Neutral Milk Hotel resurfaces at Riviera
By MARK GUARINO | Sun-Times Music Writer
The return of Neutral Milk Hotel proves once again that all 90s nostalgia did not begin and end with Nirvana. This modest band released only two albums between 1996 and 1998 before vanishing soon after the second was released. Sixteen years later they reappeared onstage at the Riviera looking newly released from a time capsule playing a collection of hardware store saws, a banjo, trombones, flugelhorn, accordions, and a Minimoog synthesizer, among other instruments. Who were these people? Was this the band? Did it even matter?
Why this show, and the one Friday, is sold-out is largely due to “In the Aeroplane Over the Sea” (Merge), a 1998 album that became a sleeper hit, mostly by people who had no idea what Neutral Milk Hotel was, looked like, or sounded like in the flesh. In the era of all-access streaming media, when musicians have to get their faces out there almost more than the music they make, the ambiguity of this band, and its strange but haunting songs, was also a lure.
So this return arrived with high expectations and on Thursday felt like a homecoming. People cheered certain song intros or musical accents they recognized from the record. Yet the band didn’t perform like it was on a victory lap. On the contrary, songwriter and lead vocalist Jeff Mangum remained extreme stage left for most of the night, cloaked in an oversized wool sweater, cap, and beard.
What made us know this was the real guy, of course, was that voice: bellowing, beautiful, unmistakable. Mangum sang his elusive songs touching upon sex and God and gauzy memories of childhood, full of images both grotesque and sweet, while strumming hard on his acoustic guitar. Rather than wistfulness, he played and sang with stomping force. His band joined him in different configurations or just left him alone. As things grew rowdy, and his bandmates thrashed around, he stayed put, like a beacon in the eye of a tornado, never blowing away.
However, the magic of “Aeroplane” didn’t hold in the performance. Maybe because this music ultimately didn’t need a visual; sixteen years was enough time for it to grow inside the imaginations of those who hold it dear. One of the few songs that held true was “King of Carrot Flowers,” parts one through three, which crashed from an isolated church hymn into electro-fuzz punk.
Joining the three core members of the group — Mangum with drummer Jeremy Barnes, and multi-instrumentalists Scott Spillane and Julian Koster — were three auxiliary band members who resembled coffee shop gypsies. They entered, exited as needed, but the truth was, they could have stayed home. More props than anything, the enlarged band gave the music a circus punk vibe that, at times, threatened to swallow the pondering beauty of the songs.
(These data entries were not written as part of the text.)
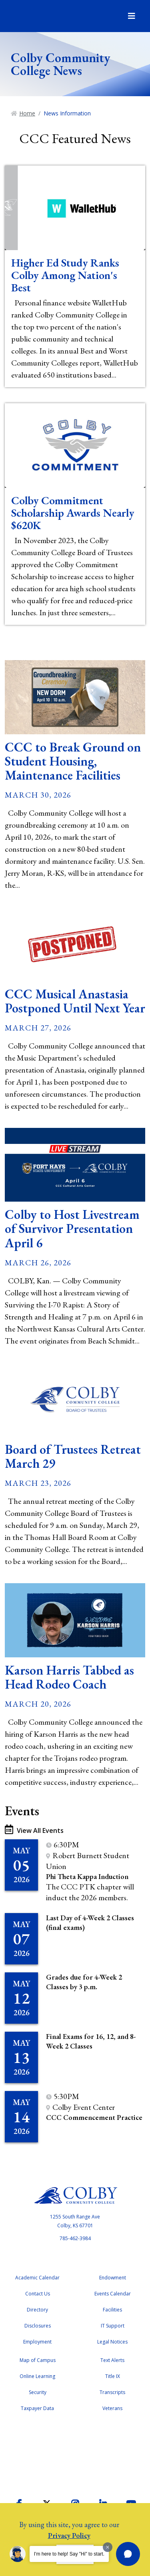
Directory (37, 2309)
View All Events (34, 1829)
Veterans (112, 2408)
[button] (128, 2554)
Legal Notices (112, 2341)
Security (37, 2392)
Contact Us (37, 2293)
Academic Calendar (37, 2277)
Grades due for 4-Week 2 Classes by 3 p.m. (84, 1981)
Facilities (112, 2309)
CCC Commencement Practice (94, 2117)
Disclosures (37, 2325)
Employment (37, 2341)
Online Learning (37, 2376)
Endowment (112, 2277)
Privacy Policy (69, 2535)
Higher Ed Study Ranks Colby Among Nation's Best (65, 275)
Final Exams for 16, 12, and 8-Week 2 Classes (91, 2041)
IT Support (112, 2325)
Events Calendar (112, 2293)
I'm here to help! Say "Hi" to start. (69, 2554)
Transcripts (112, 2392)
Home (27, 113)
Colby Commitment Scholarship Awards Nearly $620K (72, 512)
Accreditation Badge (75, 2453)
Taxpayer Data (37, 2408)
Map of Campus (38, 2360)
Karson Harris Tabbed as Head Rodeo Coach (69, 1677)
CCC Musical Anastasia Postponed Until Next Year (75, 1001)
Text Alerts (112, 2360)
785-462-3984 (75, 2238)
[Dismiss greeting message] (107, 2547)
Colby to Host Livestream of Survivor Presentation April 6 (72, 1228)
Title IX (112, 2376)
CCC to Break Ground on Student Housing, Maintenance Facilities (73, 761)
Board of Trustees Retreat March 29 (73, 1456)
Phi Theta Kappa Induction (87, 1876)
With Arcade Fire, a band that owes Mangum an obvious debt, the performance is key to delivering blustery community anthems, full of fire and grit. Neutral Milk Hotel is more psychedelic, in love with curated noise, and happy with detouring flourishes. So when the band leaned on messy stage gestures, or transformed their songs into chanteys, they felt unnecessary. Could this band have survived with one less trombone? The silver toy saxophone? A synthesizer that produced one note? Presumably yes.
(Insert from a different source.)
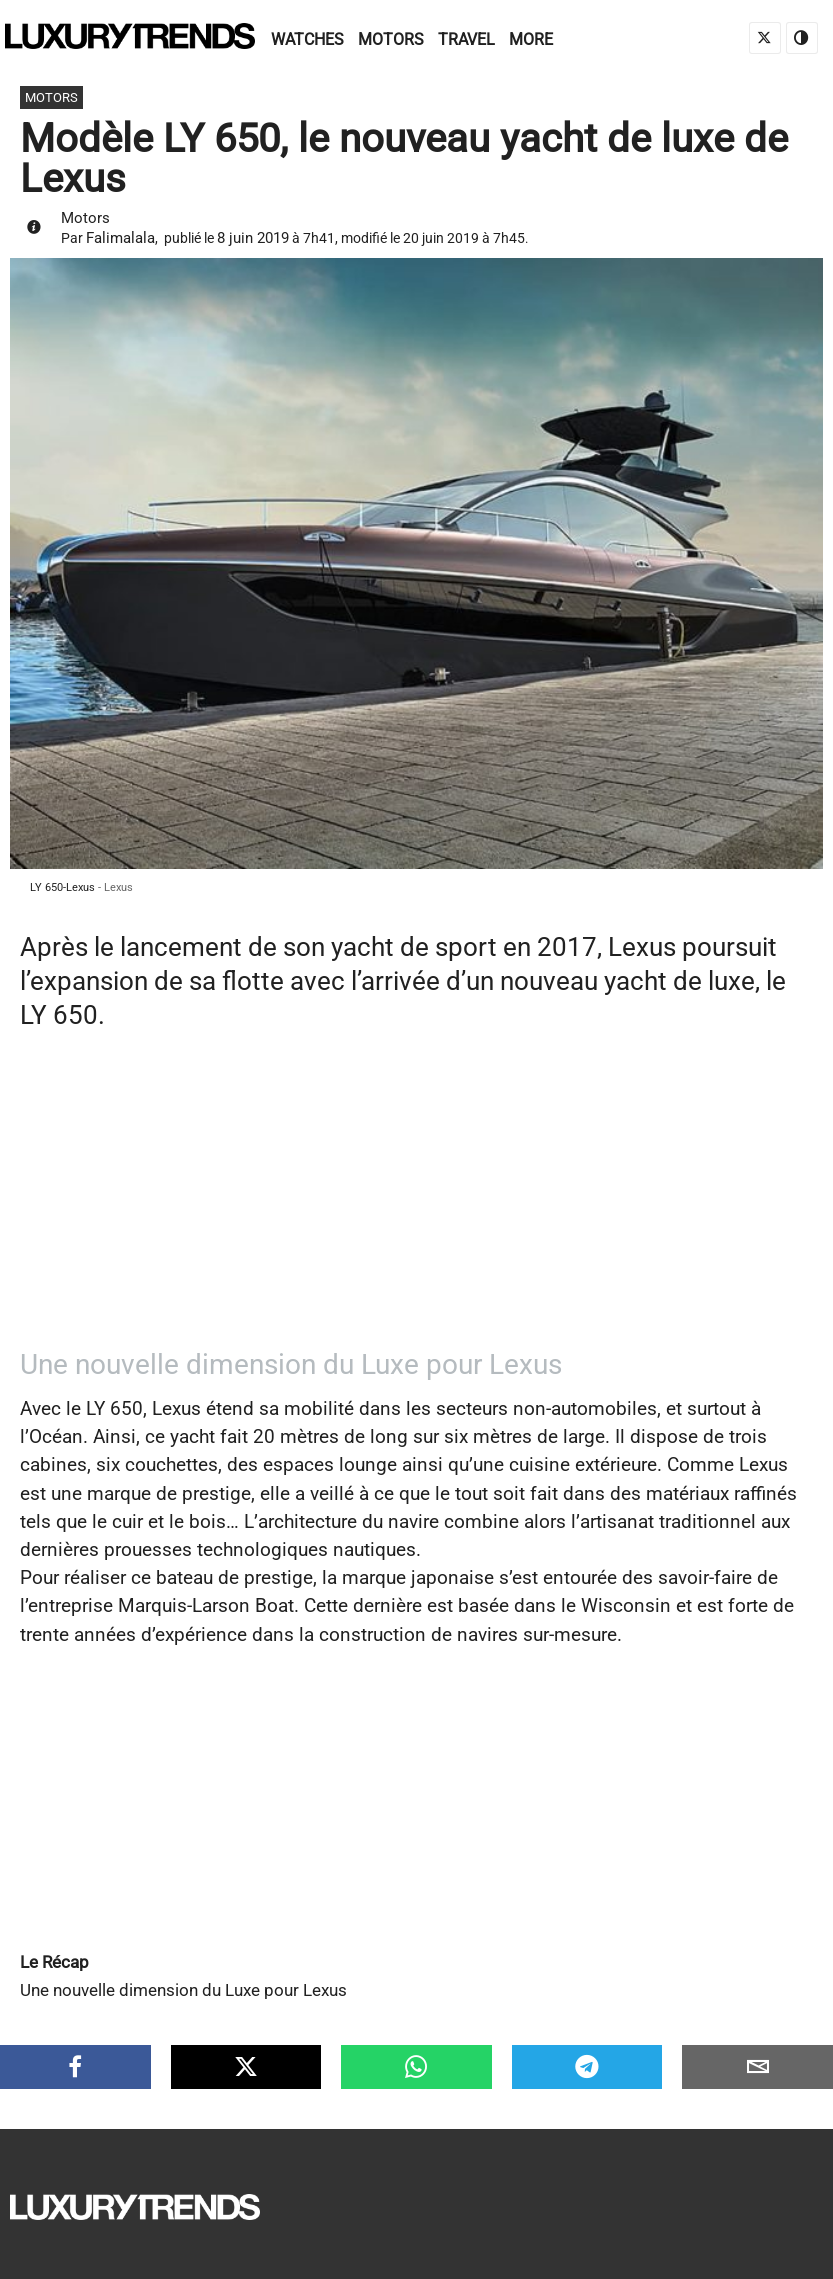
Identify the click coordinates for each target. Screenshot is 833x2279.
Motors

True enough, Mangum and his crew could have easily followed the formula and played a note-for-note replication of “Aeroplane” like many returning bands on the nostalgia circuit of late. That didn’t happen. The songs were out of order, interspersed with unreleased material, or songs from an earlier time. Songs weren’t introduced; 75 minutes later the band was off the stage. What they left was a sense of an era that stubbornly clung tight to whimsy, mystery, and the belief that songs with acoustic guitars deserve to get weird though the enhancements of Salvation Army regalia. They often did.